Original Publication

CP Page no

Phaetons

The Hawk in the Rain, London: Faber & Faber, 1957

33

Length / Form 10 lines of 4 stanzas. First/last stanzas of three unrhymed lines, second/third of two unrhymed couplets.

Allusion to Classical figure Helios

Relationship to Classical text To the son of Helios, the Sun-god and the Oceanid Clymere. Phaeton asked to drive his father's farm horse chariot across the sky for just one day. Out of control, he set the heavens and earth on fire so Zeus hurled him from the chariot with a thunderbolt and his blazing corpse fell into the River Eridanus where his sisters, the Heliades (see Aeschylus' tragedy The Heliades.1.750-2.380 elaborates the story) grief transformed themselves into Poplar trees. Euripides' tragedy Phaeton survives only in fragments. 'The Fall of Phaeton' was also represented by Michelangelo (drawings), Tintoretto, Rubens. See also Euripides' Hippolytus 737-41; Virgil  Aeneid 10. 187-93. Hughes uses the incident to convey the effect of poetry on 'The gentle reader in the silent room' (see also ‘Phaeton’ in Tales from Ovid, CP pp 880-96).

* **OBJECTIVE 1**
According to the notes on "Phaetons," in which book was the poem first published?

* **DATA PROVIDED**
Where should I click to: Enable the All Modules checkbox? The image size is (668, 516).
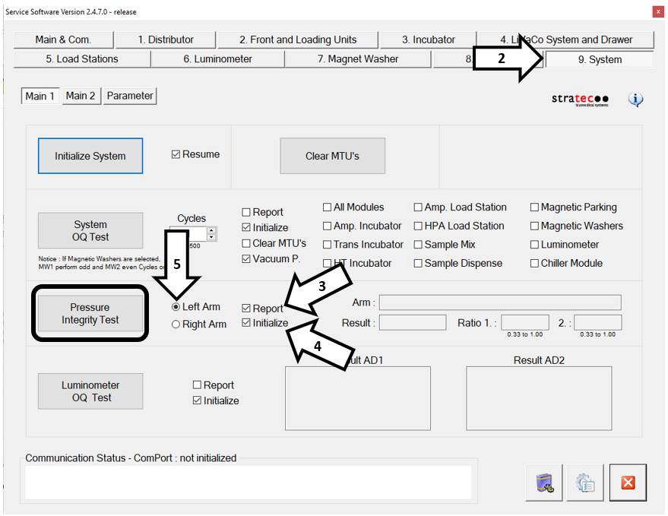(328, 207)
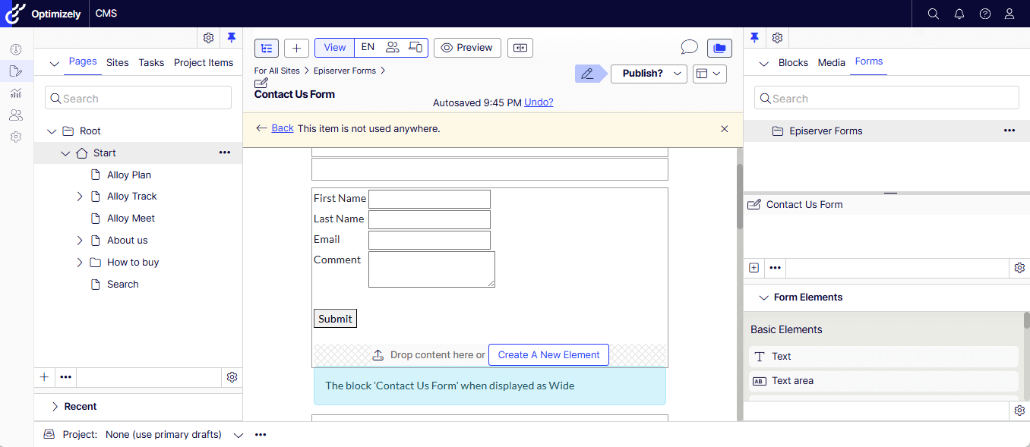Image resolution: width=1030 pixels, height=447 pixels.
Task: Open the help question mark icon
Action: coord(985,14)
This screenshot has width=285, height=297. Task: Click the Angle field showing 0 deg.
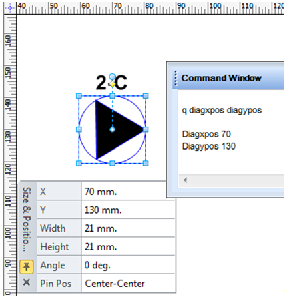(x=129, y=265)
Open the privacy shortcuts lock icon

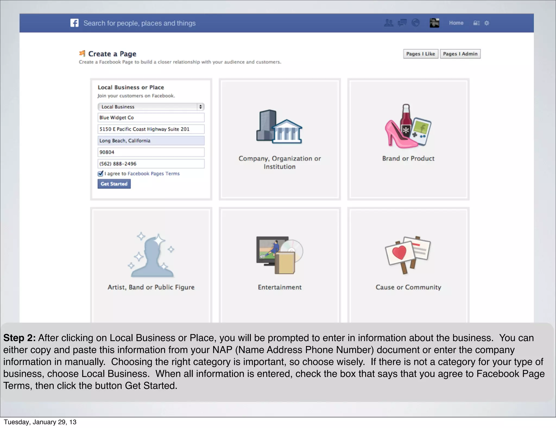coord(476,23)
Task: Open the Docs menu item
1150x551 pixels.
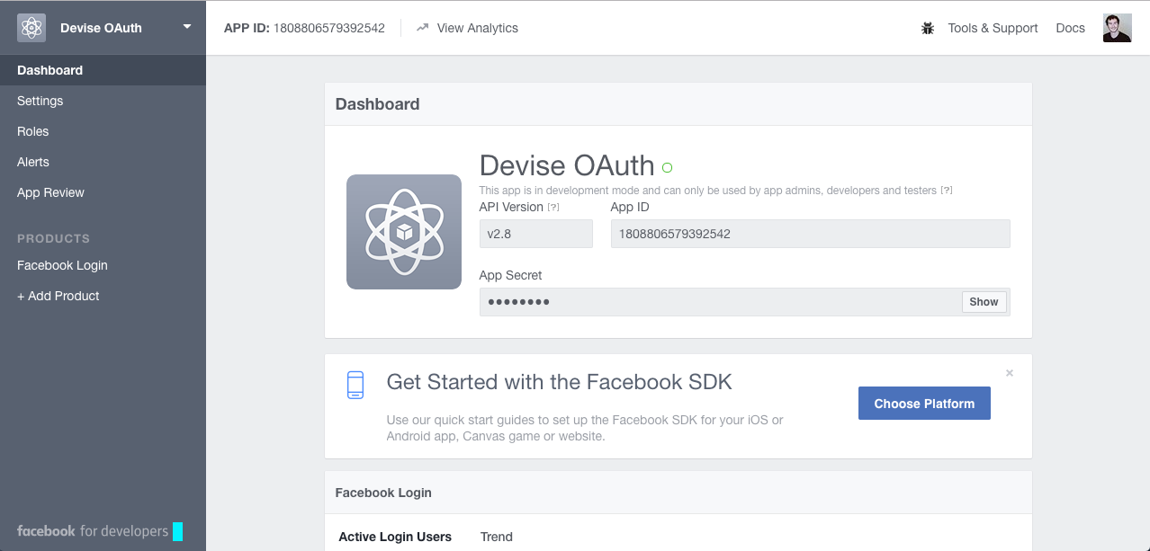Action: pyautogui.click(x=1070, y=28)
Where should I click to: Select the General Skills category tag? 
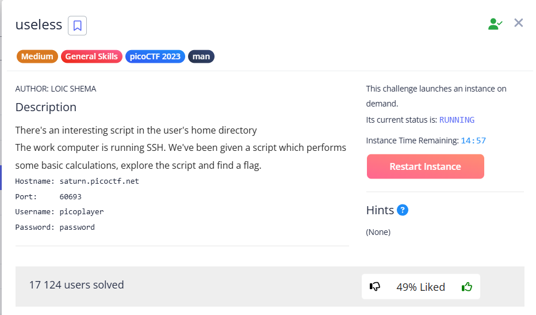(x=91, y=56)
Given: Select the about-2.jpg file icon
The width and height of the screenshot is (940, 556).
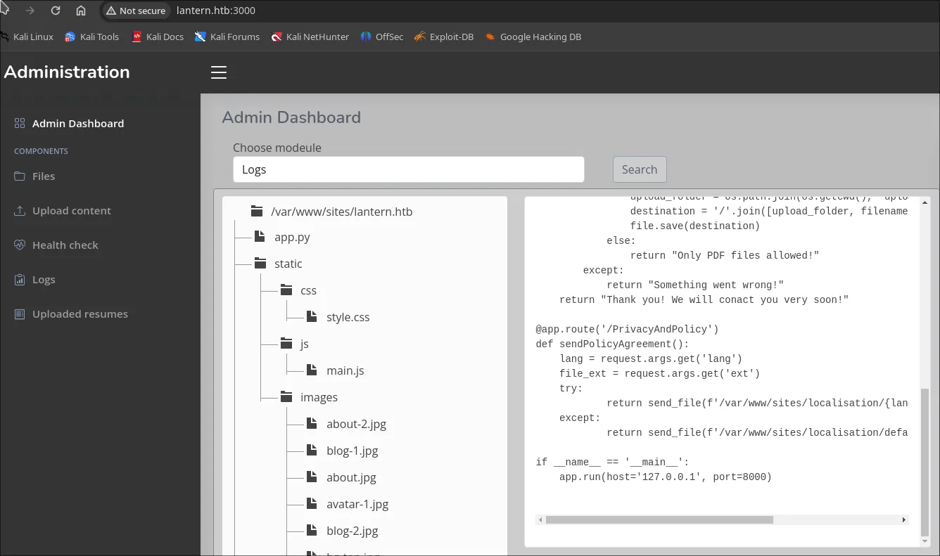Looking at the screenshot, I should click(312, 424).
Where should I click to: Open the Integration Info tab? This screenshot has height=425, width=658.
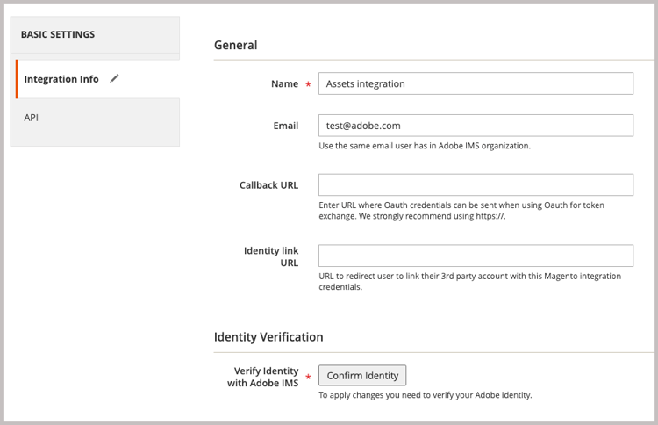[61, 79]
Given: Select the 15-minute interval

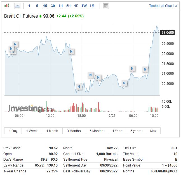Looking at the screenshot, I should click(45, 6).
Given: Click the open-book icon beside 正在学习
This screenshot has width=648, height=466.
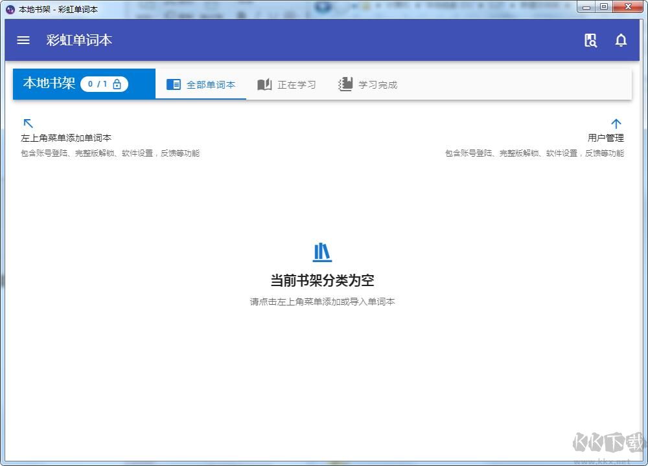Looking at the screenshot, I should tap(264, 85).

...

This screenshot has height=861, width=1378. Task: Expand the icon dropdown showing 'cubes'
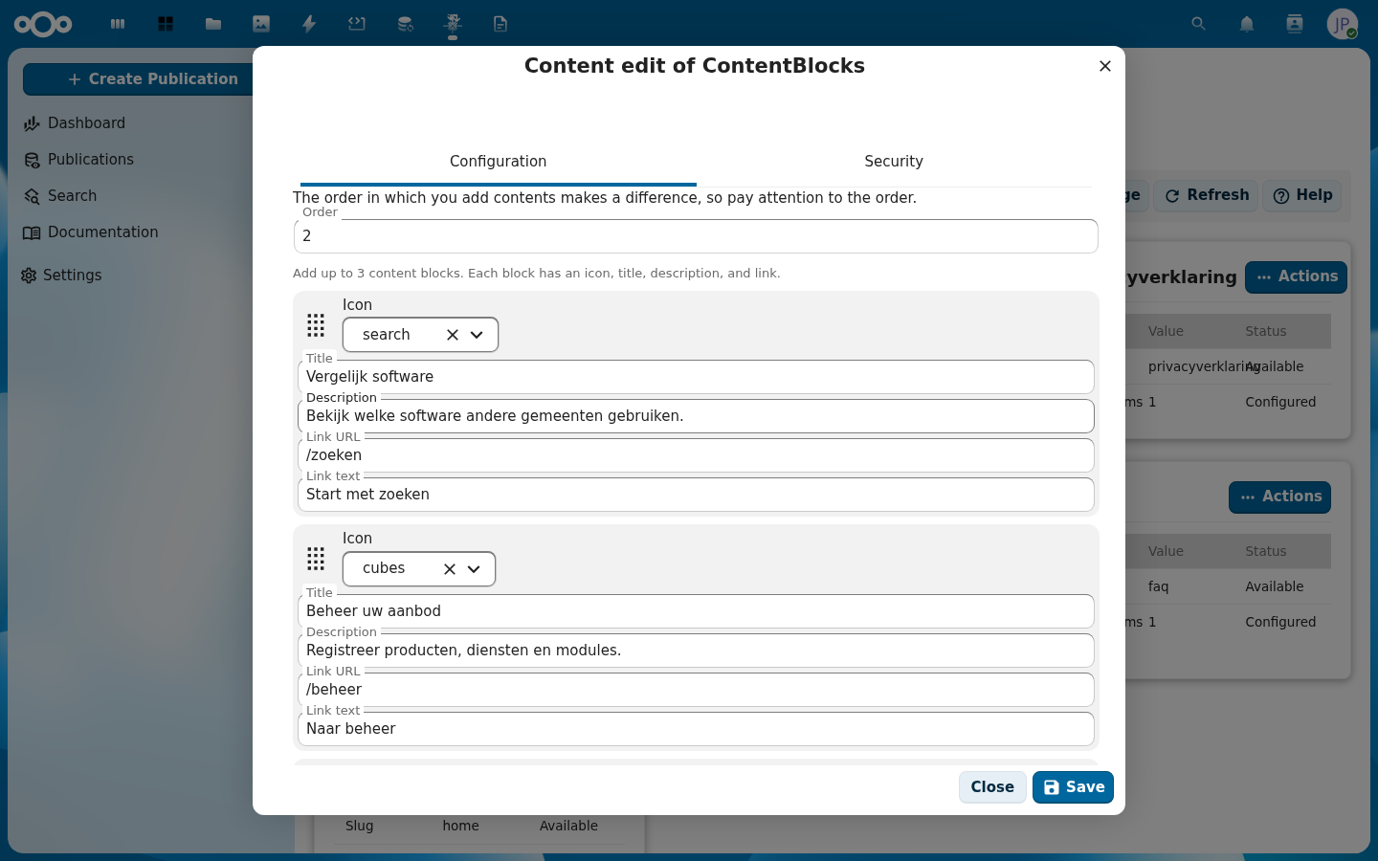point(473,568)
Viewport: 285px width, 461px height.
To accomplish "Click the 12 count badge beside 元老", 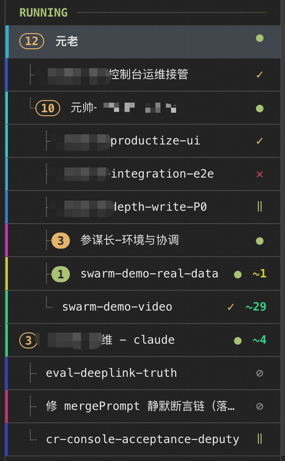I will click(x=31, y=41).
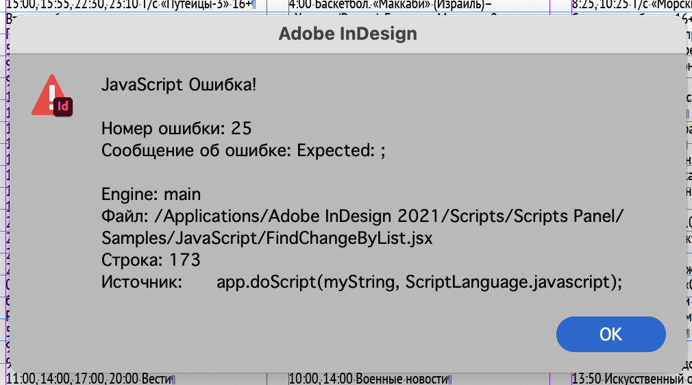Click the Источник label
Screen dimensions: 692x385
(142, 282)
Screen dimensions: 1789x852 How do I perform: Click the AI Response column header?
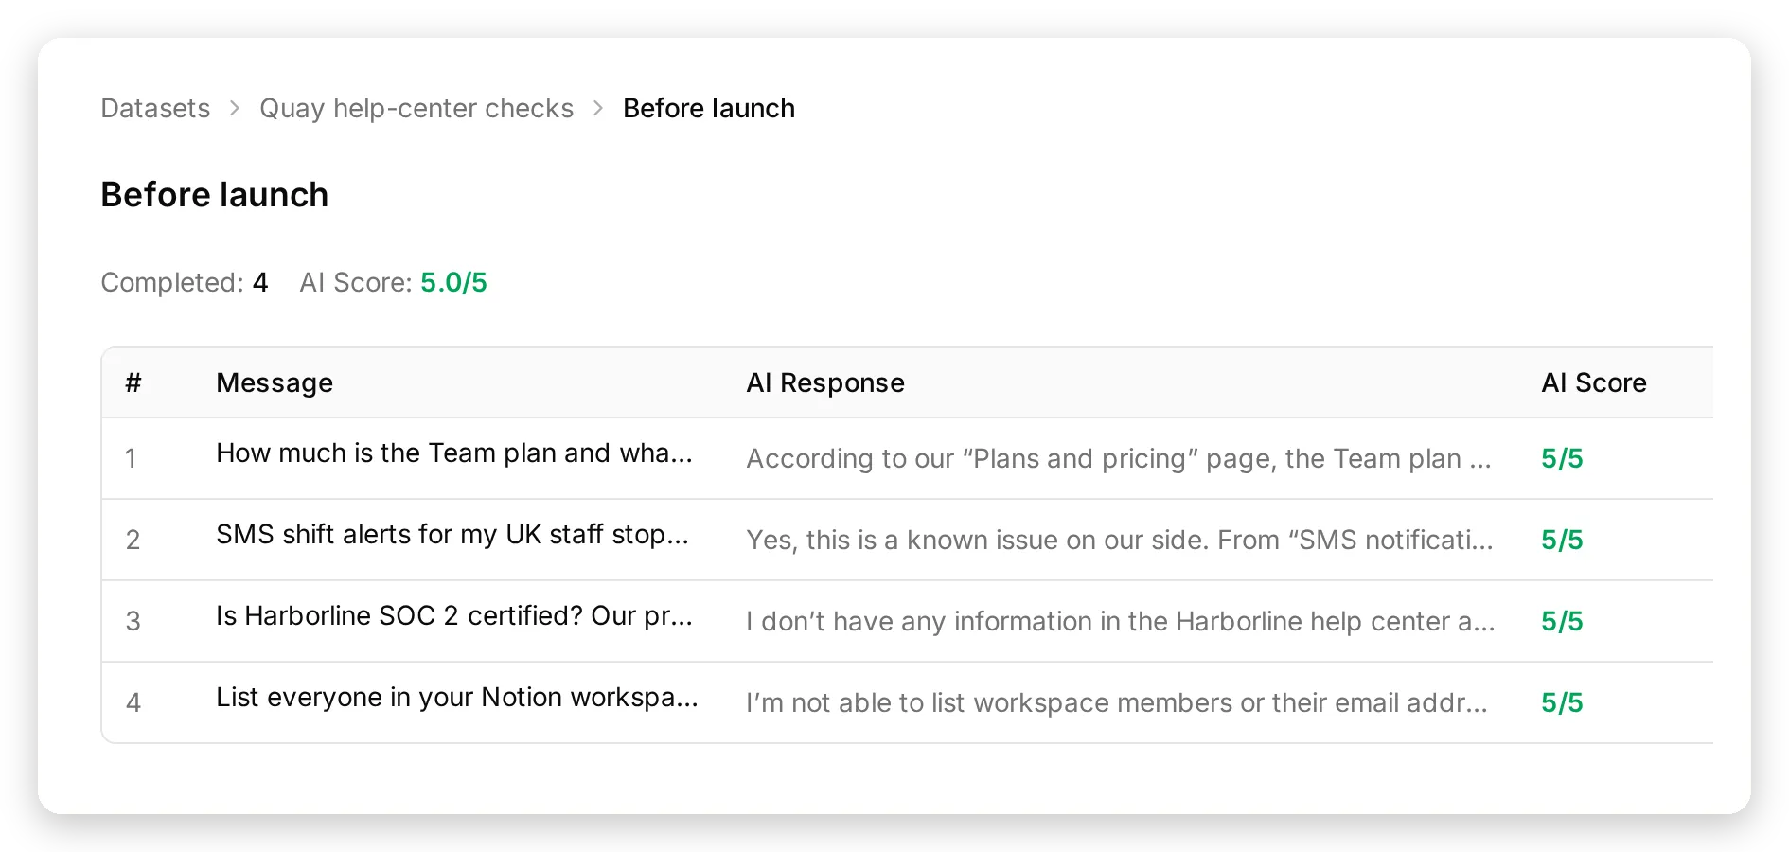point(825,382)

...

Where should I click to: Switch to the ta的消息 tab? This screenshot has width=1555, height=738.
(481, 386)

* **OBJECTIVE 2**
Report every line in the rows above that contains the string "showing", matching case exactly.

* **TASK ANSWER 1**
The Hawk in the Rain (London: Faber & Faber, 1957).

* **TASK ANSWER 2**
This screenshot has width=285, height=297. Task: Click the Angle field showing 0 deg.
This screenshot has height=861, width=1378. Task: Expand the icon dropdown showing 'cubes'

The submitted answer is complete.